**confection**
あちゃー。なセリフに、おばさんは楽しそうに明るく笑う。
あまりにもあんまりなお世辞なセリフにも、微動だにもしないおばさんは、やっぱり…じゃなくて、天然なのだろう。
「やだぁ〜ありがとう♪みんなもものお友達?お母さん羨ましい!!ハーレムね!!」
「僕、神崎龍雅です!!こいつが宗太で〜こっちが美春のダーリンの俊でえ〜」
「ちょっと龍ちゃん!!私が俊ちゃん紹介するつもりだったのにい!!」
「え?おおっとー、それは失敬失敬!!」
まとめて龍雅が紹介してくれたせいか、随分と短縮されてしまった。
そして俺も、挨拶をするタイミングすら掴めなかった。
まだ雑談を交わす龍雅ともものお母さん、そして美春以外は、会話に混じる事もできず、ただ会話を遠巻きから見守るだけ。

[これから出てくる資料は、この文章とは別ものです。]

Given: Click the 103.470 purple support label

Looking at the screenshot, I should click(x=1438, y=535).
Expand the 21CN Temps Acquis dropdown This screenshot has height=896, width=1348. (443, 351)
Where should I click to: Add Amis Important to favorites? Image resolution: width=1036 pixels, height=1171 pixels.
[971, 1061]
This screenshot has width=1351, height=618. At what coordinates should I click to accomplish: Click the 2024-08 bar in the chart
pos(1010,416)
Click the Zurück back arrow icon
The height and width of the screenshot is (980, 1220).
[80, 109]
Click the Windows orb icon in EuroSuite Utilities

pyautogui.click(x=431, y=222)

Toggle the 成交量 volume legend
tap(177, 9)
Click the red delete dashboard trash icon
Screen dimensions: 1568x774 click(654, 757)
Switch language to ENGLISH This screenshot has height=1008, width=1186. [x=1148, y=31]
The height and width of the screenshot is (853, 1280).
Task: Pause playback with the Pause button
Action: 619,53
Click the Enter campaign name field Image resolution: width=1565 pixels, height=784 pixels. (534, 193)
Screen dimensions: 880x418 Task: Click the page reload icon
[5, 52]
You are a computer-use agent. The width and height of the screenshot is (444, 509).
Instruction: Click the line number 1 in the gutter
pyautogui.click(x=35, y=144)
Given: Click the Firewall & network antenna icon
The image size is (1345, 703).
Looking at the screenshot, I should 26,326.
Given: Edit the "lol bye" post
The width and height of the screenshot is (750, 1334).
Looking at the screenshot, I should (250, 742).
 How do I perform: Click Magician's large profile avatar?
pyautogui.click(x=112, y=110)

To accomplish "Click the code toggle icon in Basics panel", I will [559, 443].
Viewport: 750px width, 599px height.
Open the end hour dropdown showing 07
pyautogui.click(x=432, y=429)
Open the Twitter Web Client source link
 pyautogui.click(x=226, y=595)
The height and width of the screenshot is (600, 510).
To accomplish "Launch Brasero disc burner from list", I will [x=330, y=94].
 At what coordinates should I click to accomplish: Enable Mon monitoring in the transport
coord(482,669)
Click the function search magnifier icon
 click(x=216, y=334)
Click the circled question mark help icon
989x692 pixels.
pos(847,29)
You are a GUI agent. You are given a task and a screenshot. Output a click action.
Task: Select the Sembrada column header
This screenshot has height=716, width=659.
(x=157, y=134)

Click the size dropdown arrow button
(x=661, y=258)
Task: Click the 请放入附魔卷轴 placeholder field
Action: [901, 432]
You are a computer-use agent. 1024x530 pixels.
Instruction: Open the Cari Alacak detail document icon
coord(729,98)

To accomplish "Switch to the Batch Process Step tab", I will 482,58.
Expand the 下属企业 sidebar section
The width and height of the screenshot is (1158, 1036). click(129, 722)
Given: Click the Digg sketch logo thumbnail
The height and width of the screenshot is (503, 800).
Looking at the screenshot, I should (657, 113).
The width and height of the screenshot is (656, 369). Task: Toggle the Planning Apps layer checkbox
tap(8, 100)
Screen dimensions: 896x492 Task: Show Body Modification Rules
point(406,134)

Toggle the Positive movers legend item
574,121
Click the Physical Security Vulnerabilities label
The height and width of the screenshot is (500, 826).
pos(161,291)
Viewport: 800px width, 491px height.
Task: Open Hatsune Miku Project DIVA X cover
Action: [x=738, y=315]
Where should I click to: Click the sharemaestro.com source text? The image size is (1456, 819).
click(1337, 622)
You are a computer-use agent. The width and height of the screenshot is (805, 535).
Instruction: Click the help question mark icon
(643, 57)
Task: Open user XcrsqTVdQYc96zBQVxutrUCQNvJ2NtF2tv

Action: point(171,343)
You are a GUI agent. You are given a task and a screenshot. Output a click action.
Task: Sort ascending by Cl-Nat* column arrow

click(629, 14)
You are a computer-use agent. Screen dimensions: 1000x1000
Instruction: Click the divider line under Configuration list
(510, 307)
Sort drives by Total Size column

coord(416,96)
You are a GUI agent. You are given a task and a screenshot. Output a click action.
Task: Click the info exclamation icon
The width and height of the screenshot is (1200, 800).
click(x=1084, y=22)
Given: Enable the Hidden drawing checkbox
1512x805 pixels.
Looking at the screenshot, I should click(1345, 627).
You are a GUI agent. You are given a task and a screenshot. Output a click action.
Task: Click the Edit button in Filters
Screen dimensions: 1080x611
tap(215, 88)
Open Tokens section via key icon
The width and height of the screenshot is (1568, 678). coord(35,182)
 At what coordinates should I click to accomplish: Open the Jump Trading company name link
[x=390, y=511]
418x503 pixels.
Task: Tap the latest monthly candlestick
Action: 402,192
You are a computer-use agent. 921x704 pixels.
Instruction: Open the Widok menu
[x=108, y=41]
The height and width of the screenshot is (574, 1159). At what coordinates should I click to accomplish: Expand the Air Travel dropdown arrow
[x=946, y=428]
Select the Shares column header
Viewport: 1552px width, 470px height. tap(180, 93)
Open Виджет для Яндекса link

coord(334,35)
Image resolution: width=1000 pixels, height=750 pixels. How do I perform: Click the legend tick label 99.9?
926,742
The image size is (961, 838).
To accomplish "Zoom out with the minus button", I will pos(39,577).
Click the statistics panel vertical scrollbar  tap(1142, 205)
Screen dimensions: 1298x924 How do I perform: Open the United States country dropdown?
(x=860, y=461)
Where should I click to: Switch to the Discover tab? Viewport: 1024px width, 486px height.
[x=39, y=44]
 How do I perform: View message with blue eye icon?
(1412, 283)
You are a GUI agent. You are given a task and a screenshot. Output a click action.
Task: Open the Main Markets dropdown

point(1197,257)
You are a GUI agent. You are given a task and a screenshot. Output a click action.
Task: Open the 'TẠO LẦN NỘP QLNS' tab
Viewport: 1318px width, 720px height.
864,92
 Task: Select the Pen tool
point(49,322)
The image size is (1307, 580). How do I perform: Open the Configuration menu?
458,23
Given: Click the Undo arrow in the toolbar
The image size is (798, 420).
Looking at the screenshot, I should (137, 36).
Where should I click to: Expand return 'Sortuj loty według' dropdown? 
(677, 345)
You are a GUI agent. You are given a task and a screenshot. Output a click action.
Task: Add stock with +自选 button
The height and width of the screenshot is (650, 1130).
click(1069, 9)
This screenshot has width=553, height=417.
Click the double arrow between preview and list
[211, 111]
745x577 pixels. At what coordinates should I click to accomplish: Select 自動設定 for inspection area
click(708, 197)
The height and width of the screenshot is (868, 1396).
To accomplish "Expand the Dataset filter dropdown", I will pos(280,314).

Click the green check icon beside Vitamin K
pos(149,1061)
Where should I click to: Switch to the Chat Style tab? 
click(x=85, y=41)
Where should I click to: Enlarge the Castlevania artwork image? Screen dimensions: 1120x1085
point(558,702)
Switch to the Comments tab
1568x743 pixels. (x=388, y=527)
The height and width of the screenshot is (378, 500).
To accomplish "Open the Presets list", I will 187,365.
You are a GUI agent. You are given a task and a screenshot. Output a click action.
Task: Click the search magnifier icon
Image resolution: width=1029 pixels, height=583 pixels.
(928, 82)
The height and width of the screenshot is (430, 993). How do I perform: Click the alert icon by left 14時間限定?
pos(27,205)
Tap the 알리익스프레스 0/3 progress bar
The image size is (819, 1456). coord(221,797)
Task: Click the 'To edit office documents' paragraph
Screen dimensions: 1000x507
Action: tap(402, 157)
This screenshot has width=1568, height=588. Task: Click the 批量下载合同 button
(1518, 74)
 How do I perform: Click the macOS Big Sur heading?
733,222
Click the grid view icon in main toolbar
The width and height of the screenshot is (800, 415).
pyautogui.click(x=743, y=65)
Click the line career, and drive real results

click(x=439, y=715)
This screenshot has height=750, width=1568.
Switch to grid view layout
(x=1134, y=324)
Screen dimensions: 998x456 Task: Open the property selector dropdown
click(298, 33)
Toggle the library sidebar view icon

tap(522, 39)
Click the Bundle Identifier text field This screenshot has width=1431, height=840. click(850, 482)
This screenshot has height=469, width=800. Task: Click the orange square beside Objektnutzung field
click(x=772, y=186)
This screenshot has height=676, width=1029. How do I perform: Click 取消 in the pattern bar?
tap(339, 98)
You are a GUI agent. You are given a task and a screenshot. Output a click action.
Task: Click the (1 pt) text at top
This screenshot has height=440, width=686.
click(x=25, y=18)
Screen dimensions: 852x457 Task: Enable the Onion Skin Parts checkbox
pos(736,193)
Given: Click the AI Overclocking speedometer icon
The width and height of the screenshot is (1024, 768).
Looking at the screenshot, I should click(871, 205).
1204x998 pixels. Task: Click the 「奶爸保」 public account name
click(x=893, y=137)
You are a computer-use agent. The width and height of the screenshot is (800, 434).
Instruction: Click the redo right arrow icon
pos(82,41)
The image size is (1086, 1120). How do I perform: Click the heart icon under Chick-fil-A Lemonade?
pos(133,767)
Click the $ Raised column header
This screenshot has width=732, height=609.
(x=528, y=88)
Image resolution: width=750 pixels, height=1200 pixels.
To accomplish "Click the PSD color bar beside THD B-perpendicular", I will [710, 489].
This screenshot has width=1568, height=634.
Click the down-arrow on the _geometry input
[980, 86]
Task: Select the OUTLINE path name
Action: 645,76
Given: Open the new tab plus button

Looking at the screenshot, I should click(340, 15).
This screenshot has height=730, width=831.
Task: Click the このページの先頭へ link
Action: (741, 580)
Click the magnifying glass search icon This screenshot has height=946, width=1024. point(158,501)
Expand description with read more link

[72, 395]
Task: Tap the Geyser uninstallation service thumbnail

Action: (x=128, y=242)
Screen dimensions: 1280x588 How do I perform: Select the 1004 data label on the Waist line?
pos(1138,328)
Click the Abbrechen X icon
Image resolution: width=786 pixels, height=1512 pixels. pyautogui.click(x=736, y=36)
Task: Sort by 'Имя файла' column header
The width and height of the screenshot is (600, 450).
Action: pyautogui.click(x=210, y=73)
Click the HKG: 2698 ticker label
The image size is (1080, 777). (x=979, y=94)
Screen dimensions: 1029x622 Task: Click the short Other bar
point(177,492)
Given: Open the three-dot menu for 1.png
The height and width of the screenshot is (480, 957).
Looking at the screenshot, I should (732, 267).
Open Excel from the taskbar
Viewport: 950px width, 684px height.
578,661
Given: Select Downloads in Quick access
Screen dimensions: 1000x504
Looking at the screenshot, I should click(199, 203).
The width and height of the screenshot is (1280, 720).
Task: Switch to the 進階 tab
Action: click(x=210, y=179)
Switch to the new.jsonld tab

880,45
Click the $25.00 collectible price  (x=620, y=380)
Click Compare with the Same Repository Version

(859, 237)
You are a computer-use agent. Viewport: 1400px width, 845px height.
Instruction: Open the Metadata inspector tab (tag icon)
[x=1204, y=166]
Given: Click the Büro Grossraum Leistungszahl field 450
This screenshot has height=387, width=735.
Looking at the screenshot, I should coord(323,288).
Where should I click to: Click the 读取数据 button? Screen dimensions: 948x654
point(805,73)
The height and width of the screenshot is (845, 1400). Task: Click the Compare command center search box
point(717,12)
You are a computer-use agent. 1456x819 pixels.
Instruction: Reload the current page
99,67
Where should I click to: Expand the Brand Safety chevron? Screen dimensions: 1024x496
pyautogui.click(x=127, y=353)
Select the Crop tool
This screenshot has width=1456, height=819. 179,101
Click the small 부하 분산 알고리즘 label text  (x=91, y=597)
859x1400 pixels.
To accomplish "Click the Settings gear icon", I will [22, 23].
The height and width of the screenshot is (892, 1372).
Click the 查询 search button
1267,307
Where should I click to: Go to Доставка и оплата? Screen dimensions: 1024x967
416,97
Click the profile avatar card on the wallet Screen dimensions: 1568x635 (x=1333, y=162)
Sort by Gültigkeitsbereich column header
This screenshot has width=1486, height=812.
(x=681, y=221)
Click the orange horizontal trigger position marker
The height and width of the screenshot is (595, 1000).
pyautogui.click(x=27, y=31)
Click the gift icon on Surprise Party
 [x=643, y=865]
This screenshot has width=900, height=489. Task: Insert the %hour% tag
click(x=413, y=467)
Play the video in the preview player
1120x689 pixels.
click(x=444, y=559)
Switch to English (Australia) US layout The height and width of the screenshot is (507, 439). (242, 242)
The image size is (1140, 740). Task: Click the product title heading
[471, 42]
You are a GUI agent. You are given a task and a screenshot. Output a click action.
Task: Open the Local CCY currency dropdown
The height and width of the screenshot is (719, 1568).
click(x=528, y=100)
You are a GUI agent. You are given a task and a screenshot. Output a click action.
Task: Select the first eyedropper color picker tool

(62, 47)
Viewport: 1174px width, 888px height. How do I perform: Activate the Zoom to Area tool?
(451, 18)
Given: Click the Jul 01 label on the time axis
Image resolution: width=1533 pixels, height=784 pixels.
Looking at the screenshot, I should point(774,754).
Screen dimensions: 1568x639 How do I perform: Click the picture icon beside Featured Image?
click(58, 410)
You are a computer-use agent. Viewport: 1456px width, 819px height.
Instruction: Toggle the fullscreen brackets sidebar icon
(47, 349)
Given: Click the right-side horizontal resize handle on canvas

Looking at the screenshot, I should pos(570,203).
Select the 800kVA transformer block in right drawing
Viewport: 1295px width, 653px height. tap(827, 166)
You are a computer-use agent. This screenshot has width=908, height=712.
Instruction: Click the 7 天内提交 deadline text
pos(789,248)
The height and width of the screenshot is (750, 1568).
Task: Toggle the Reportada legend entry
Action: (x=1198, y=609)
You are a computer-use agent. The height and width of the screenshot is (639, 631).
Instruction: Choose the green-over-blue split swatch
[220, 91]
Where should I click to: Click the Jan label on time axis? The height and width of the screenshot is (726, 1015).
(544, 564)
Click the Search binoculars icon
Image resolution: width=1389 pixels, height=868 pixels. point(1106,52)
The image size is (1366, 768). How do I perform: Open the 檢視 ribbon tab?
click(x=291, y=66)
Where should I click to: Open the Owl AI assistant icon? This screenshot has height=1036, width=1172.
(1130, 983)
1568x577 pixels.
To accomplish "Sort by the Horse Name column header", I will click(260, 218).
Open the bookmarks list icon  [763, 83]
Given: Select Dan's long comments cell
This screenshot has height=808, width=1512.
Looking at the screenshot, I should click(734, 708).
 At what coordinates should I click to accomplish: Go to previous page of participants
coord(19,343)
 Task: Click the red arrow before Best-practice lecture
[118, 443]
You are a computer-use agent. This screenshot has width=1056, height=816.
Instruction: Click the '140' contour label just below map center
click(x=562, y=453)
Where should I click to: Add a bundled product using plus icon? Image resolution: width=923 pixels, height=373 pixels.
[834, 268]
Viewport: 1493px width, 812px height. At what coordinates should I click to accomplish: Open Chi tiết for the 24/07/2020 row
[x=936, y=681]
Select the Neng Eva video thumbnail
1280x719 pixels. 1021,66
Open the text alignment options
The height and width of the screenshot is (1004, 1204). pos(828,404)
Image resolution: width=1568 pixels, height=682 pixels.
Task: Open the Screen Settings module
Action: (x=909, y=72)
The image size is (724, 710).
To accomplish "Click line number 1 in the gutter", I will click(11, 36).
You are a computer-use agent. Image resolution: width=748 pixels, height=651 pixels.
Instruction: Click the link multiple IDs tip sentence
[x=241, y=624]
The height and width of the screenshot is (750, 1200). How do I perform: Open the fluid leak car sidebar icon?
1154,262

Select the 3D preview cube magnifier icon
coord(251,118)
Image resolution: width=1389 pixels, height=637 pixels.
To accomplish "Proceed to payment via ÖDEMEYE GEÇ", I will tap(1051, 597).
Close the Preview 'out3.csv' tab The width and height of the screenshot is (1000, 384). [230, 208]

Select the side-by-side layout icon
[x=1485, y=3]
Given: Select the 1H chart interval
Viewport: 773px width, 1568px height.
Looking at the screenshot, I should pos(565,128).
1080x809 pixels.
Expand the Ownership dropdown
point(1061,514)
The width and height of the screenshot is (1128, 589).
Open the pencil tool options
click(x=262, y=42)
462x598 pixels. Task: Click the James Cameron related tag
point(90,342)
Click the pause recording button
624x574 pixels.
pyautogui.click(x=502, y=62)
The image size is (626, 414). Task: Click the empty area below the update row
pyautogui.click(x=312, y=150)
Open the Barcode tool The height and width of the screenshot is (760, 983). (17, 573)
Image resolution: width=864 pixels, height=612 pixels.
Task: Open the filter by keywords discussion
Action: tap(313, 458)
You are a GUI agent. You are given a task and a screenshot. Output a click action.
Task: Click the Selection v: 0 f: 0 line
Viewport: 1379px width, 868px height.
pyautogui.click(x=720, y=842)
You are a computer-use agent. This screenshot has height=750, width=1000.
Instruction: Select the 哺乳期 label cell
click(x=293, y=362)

そんな中でも、一際大人しいももが、俺は気になって仕方がない。
やっぱり表情を消してしまったような、感情すら表に出さずに、ただ無表情に目だけを俯かせるももに、胸がモヤモヤとしだす。
面倒くさそうとか、鬱陶しそうとか、そんなモノではない。
なんだかやたらと、頑なに意識を向けないようにしている。そう感じた。
「じゃあもも、そろそろ行こうか?」
「…うん」
話を区切るように、そうももに言葉を向けたおばさんに対して、ももは視線も合わせる事なく頷く。
そこでようやく、ももが帰りたくなさそうに頷いたように感じた。
何か言葉を掛けなくては、と思ったものの、ももの「じゃあ、またね」の一言で、その思いも叶わないまま終わってしまったのだった。